▶ [STORED DATA]
________________
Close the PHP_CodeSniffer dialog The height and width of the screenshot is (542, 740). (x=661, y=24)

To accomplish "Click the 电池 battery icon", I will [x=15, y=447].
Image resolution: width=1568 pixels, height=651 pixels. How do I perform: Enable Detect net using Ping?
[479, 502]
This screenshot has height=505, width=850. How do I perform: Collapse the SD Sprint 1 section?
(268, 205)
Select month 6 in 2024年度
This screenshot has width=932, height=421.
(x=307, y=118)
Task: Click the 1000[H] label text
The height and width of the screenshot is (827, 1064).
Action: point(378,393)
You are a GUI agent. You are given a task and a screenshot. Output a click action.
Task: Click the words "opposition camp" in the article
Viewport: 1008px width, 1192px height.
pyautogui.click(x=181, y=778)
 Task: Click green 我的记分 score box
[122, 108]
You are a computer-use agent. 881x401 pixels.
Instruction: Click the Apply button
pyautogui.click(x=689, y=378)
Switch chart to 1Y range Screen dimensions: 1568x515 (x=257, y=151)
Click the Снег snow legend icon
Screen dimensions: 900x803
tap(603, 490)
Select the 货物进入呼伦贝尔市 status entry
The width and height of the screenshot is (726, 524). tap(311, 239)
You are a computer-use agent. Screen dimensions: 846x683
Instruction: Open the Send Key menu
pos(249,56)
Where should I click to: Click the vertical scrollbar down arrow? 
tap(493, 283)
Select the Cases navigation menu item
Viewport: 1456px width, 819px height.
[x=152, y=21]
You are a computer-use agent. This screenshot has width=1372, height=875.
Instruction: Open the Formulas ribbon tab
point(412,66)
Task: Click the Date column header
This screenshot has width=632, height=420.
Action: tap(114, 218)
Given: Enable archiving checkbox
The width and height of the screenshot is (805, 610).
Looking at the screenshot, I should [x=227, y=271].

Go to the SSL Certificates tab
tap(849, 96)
________________
▶ [TO DO]
State how many lines in the entries above hold the word "agent", with no further text.

▶ [EXERCISE SOLUTION]
4